Garcelle Beauvais said she felt good about walking out the door of The Real Housewives of Beverly Hills and has not seriously considered a return since announcing her exit on Instagram. Speaking on SiriusXM’s Let’s Talk Off Camera with Kelly Ripa, Beauvais said the show stopped feeling enjoyable for her and no longer felt fun.
“When I looked around, when I looked at the couches, the chairs where we were sitting, I didn’t have a friend. I didn’t have an ally,” Beauvais said, describing why she left the franchise. Kelly Ripa noted that Andy Cohen has said the door remains open, but Beauvais said she is not thinking seriously about going back just yet.
Beauvais also said her relationship with Sutton Stracke has cooled since the exit announcement. The two barely spoke after Beauvais posted her departure on Instagram, and their most recent exchange came when they unexpectedly crossed paths on a red carpet at an event premiere. Beauvais said they used to be “tied to the hip” when they were together at events, a change that underscores how quickly the dynamic shifted once she left the cast.

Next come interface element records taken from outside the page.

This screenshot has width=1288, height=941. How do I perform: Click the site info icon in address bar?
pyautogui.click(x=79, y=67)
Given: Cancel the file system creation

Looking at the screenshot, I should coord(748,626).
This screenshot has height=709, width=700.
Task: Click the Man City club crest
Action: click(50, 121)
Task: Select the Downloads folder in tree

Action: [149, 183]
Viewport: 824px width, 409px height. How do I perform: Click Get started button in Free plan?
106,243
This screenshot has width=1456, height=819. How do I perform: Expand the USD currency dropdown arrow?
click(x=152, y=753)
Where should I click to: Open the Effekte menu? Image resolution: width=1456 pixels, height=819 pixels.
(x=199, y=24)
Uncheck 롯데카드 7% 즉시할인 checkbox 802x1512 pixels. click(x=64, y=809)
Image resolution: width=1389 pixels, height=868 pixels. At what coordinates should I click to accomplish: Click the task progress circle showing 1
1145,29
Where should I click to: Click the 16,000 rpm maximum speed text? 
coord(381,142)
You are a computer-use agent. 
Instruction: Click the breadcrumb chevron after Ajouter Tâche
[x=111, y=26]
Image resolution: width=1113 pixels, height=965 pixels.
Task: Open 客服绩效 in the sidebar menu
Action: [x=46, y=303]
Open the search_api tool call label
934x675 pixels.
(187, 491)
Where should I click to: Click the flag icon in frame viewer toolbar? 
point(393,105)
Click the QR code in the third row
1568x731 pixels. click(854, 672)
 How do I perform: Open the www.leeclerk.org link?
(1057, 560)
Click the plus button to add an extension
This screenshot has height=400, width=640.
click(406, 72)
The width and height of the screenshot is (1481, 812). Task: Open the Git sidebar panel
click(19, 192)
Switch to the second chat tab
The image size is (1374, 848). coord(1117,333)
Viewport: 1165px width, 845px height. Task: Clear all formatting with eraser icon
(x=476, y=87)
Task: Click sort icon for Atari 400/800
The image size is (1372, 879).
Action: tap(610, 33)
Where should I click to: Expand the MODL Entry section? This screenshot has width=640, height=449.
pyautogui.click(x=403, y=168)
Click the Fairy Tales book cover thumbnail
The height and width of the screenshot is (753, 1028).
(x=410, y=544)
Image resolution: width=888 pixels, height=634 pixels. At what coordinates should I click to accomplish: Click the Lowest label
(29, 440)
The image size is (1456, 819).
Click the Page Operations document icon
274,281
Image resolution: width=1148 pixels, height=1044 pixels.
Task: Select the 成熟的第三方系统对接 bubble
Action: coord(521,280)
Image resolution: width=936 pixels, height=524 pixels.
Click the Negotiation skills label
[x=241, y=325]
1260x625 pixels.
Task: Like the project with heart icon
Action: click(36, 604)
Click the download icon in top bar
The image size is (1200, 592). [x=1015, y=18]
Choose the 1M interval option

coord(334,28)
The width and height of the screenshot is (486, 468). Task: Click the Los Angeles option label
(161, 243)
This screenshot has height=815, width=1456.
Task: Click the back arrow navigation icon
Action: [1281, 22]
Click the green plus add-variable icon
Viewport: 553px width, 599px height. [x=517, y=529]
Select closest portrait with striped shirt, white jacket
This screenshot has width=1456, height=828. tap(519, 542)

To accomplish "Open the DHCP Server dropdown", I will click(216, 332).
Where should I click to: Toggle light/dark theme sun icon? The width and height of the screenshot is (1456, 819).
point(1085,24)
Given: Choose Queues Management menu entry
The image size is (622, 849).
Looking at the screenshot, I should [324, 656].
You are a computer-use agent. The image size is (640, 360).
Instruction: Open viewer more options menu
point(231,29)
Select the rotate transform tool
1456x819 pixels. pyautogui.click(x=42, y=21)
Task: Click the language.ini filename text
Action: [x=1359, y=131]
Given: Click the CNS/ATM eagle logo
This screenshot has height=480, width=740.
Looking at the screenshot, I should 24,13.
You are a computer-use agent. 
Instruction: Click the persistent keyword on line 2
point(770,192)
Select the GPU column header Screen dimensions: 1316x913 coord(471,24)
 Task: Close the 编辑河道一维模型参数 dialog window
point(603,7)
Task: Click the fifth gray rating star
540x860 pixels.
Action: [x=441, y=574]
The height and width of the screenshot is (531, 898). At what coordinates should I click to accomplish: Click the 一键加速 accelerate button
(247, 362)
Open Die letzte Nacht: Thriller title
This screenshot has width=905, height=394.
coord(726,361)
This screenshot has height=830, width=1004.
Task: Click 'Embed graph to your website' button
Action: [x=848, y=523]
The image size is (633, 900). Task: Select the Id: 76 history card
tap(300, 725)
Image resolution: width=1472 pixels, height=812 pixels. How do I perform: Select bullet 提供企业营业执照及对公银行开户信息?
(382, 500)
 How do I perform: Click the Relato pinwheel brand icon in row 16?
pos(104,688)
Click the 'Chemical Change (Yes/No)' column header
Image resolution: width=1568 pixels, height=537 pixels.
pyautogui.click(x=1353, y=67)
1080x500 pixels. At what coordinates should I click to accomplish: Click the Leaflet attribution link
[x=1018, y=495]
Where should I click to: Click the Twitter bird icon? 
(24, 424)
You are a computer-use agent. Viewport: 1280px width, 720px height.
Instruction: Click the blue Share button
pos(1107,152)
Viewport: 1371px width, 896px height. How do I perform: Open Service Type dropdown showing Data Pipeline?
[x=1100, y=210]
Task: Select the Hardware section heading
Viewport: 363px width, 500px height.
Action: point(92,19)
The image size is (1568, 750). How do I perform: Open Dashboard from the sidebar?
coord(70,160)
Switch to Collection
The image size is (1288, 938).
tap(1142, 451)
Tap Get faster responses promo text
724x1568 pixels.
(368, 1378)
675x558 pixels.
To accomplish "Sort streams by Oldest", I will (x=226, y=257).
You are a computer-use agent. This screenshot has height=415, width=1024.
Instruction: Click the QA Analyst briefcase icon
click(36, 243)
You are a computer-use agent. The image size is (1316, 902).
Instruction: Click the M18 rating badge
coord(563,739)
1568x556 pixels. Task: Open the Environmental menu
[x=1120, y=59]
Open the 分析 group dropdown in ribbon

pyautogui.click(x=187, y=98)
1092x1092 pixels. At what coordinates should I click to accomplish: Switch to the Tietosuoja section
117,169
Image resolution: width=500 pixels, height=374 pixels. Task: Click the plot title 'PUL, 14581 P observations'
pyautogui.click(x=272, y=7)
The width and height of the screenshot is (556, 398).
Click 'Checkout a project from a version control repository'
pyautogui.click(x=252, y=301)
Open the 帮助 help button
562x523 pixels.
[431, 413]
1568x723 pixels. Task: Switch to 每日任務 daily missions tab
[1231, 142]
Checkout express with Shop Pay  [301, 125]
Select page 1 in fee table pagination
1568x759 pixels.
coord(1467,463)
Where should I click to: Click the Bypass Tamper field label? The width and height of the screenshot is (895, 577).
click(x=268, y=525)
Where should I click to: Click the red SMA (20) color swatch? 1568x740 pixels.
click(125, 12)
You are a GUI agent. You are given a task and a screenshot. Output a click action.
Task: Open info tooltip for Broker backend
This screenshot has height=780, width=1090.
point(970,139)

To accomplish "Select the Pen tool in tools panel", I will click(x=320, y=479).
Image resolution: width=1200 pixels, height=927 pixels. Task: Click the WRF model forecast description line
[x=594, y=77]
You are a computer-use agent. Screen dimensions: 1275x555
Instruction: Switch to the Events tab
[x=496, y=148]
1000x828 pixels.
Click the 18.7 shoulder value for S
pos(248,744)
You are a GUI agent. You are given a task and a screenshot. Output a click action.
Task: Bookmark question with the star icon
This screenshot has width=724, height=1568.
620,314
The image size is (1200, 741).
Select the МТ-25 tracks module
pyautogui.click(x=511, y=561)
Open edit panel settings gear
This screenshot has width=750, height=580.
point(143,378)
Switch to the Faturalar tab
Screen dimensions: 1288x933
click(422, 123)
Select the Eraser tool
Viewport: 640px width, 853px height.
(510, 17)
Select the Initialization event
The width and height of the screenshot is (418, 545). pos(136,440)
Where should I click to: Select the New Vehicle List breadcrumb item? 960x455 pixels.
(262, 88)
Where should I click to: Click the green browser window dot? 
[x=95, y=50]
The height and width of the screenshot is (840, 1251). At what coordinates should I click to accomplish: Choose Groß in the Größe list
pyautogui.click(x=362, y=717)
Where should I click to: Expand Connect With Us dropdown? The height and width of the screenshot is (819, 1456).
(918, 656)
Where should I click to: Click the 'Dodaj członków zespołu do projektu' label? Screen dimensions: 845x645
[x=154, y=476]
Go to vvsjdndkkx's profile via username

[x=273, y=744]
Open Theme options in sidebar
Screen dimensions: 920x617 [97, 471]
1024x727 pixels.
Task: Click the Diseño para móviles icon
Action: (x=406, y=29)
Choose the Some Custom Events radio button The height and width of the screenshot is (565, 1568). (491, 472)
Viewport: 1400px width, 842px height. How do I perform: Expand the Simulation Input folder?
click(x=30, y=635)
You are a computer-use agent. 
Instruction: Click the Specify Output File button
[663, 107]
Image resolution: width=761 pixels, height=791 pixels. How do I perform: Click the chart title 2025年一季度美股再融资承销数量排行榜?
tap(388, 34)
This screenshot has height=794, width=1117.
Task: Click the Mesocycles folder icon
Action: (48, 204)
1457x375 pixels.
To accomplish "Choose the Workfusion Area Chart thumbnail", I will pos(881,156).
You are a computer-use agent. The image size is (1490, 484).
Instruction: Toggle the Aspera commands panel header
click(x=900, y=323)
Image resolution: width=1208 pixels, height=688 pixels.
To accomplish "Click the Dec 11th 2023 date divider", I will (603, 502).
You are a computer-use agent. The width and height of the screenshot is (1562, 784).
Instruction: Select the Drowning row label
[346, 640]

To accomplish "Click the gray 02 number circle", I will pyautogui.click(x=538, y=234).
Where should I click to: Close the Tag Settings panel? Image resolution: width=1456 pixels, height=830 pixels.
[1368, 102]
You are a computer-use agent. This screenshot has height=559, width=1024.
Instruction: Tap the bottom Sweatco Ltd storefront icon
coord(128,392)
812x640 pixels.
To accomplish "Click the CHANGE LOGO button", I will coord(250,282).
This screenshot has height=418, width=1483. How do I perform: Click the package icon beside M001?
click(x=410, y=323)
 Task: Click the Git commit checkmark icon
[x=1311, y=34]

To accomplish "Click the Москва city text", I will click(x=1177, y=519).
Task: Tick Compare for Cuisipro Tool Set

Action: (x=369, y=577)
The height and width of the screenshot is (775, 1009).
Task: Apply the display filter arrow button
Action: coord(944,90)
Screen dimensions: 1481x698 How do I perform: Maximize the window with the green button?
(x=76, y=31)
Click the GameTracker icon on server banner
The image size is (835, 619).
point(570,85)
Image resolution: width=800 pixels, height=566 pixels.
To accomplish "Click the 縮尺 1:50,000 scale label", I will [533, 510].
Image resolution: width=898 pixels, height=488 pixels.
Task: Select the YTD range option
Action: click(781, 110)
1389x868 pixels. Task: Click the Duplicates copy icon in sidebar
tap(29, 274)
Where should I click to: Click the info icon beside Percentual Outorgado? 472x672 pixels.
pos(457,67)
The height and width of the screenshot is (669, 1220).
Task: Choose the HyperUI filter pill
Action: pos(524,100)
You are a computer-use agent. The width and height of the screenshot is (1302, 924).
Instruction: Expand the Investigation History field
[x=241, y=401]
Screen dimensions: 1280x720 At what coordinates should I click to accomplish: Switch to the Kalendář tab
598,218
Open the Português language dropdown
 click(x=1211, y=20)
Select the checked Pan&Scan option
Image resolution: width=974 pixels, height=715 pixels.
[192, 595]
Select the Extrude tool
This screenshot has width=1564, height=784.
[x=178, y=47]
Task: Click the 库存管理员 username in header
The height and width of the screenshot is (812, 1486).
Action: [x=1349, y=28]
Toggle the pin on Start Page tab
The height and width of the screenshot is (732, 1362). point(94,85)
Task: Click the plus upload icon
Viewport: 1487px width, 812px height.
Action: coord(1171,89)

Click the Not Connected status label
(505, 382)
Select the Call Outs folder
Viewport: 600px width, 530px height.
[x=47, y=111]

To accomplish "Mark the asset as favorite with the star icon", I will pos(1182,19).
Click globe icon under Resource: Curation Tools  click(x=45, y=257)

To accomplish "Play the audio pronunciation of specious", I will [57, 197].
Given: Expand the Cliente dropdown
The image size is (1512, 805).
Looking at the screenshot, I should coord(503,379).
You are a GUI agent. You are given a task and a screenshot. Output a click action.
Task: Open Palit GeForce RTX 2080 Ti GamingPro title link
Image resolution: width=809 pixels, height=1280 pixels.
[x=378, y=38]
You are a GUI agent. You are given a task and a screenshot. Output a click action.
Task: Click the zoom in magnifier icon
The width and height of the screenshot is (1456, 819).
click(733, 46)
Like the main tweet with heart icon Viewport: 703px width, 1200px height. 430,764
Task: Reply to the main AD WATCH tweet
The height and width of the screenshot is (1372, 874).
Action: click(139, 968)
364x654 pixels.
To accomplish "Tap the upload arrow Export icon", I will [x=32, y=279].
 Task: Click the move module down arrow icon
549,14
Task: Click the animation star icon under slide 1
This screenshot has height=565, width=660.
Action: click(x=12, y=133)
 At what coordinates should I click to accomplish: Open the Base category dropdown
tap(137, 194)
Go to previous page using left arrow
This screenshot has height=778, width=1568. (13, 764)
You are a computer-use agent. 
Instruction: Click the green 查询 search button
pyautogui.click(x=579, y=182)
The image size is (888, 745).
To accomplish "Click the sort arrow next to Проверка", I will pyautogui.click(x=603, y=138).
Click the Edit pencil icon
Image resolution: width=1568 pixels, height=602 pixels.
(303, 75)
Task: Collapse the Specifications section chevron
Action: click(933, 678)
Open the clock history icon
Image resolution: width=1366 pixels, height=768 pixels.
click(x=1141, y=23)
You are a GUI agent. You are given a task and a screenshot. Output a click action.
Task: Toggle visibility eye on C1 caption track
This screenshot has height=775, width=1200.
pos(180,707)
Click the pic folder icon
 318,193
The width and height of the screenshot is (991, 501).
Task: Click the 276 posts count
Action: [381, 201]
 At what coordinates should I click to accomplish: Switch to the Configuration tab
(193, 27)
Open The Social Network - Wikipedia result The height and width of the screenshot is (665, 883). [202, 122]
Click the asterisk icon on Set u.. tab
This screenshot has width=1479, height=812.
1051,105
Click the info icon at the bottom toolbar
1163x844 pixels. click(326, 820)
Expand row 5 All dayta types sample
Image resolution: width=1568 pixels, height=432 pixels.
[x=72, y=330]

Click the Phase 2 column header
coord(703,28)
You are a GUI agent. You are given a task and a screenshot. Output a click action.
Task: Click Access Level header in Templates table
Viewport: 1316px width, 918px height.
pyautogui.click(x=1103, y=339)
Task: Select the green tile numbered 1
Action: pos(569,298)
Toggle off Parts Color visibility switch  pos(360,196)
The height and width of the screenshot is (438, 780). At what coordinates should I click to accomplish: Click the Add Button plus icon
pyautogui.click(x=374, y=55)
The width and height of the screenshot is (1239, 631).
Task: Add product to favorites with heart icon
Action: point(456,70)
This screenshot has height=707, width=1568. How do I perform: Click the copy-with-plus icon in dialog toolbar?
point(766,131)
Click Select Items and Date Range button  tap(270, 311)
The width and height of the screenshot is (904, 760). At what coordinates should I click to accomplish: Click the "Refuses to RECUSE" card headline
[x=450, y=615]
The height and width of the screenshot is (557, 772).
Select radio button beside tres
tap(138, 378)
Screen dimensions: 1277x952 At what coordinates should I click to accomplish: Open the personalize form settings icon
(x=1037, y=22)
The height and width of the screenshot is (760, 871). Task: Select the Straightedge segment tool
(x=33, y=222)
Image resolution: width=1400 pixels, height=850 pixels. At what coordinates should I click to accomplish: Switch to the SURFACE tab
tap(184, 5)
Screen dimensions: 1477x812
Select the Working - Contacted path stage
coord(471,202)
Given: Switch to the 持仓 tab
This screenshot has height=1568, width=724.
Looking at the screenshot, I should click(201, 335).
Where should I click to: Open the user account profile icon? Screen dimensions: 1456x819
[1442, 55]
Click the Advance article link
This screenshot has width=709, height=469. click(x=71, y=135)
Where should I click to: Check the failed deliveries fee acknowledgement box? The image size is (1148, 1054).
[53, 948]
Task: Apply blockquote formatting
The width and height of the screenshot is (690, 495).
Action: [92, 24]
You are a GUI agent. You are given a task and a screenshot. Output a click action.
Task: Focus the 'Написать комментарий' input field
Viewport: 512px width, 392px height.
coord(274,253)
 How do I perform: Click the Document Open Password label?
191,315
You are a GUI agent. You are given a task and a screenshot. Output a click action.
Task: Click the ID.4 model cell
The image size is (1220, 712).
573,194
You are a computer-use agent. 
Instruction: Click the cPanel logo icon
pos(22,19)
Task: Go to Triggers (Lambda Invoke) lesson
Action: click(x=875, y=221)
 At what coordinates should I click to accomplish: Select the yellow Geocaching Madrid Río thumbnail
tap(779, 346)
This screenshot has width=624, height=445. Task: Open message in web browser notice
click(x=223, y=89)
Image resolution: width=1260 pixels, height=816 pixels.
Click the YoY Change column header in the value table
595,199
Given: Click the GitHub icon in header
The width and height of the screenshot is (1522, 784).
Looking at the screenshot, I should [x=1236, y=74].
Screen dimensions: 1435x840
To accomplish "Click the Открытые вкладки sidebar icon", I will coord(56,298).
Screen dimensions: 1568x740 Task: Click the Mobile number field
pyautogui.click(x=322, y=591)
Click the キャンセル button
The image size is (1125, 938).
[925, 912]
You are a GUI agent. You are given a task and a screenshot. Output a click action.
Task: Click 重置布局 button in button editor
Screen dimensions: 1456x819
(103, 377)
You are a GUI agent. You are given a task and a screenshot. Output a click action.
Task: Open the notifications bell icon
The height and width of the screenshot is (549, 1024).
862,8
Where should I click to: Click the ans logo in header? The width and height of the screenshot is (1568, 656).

Her exit lands with added weight because Beauvais was the first Black woman to join the Beverly Hills franchise. She said the pressure was not about changing who she is. It was about being the first Black woman on a well-known franchise and knowing people were watching to see how she would show up. “I’m not just a Black woman. I’m a Haitian woman. I’m also an immigrant woman. I’m also a single woman,” she said.
That perspective also shaped what she said came next for women of color in Hollywood. Beauvais said increased representation has helped create more room for diverse storytelling and leadership, and she pointed to her own career as evidence of how much has changed. She said she now has a production company and is working more than ever in her 50s, a contrast with the early days of her career when people doubted whether she could even walk and talk at the same time on camera.
For Beauvais, the move away from reality television reads less like a pause than a clean break from a job that no longer fit. The unanswered question is not whether the door is open. It is whether she ever sees a reason to walk back through it.